Catégories: Europe de l'ouest, Espagne, Royaume-Uni, Guerre/Conflit, Humour, Média et journalisme, Médias citoyens, Migrations & immigrés, Politique, Relations internationales
El peñón de Gibraltar visto desde la localidad española de la Línea de la Concepción. Foto de Mihael Grmek para Wikimedia Commons, con licencia CC BY-SA 3.0 [1]

Le Rocher de Gibraltar vu depuis la localité espagnole de La Línea de la Concepción. Photo de Mihael Grmek pour Wikimedia Commons, licence CC BY-SA 3.0

[Billet d'origine publié en espagnol le 6 avril]

35 years ago this week, another woman PM sent a task force half way across the word to defend the freedom of another small group of British people against another Spanish-speaking country. And I'm absolutely certain that our current PM would show the same resolve in standing by the people of Gibraltar.

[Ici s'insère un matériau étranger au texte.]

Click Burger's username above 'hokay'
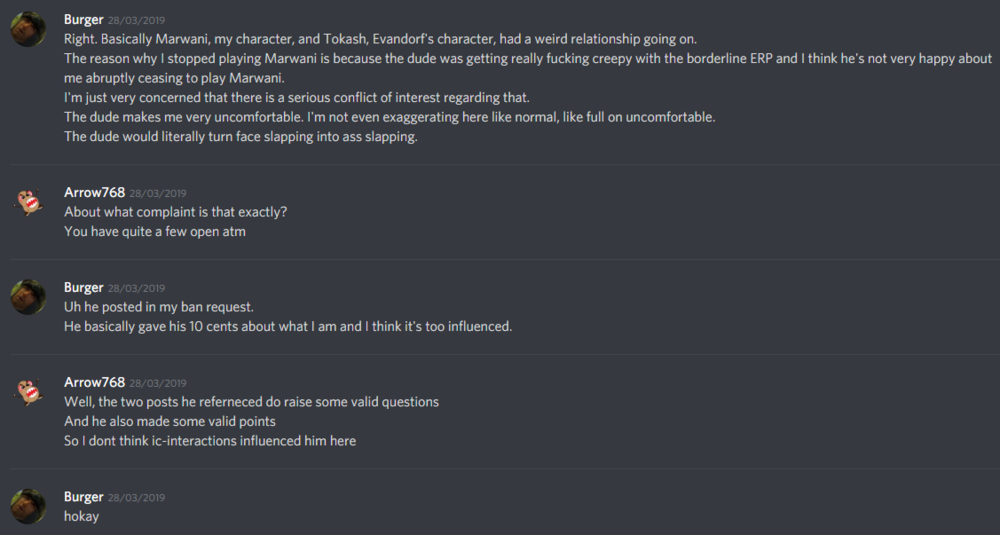The height and width of the screenshot is (535, 1000). click(83, 497)
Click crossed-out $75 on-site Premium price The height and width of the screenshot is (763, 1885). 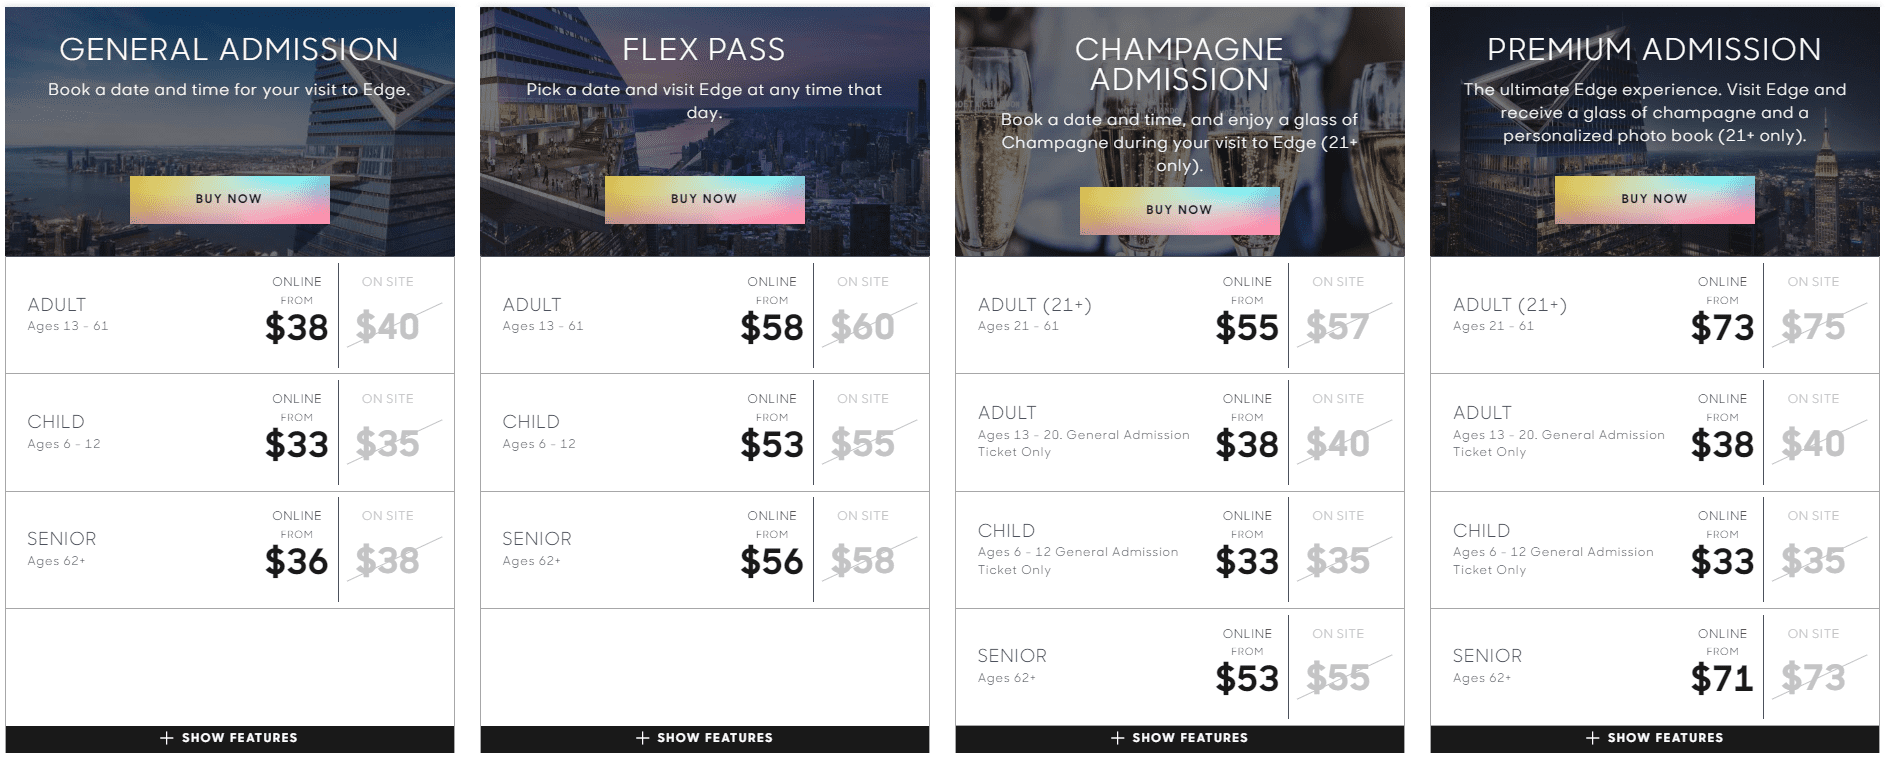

Il y a 35 ans cette semaine qu'une autre femme premier ministre a envoyé l'armée à l'autre bout du monde pour défendre la liberté d'un petit groupe de Britanniques contre un autre pays hispanophone.Et je n'ai aucun doute que notre Premier Ministre actuelle montrerait la même détermination pour soutenir le peuple de Gibraltar.

Avec ces paroles, l'ex-chef des Conservateurs Michael Howard lançait il y a quelques jours une des polémiques les plus aigres de ces dernières années entre l'Espagne et le Royaume-Uni au sujet du Rocher de Gibraltar [2].

Qu'est-ce que Gibraltar ? Un territoire-confetti stratégiquement situé à l'entrée de la Méditerranée, occupé par les Anglais pendant la Guerre de Succession d'Espagne [3]avant d'être donné à la Grande-Bretagne par les traités d'Utrecht [4], au XVIIIe siècle.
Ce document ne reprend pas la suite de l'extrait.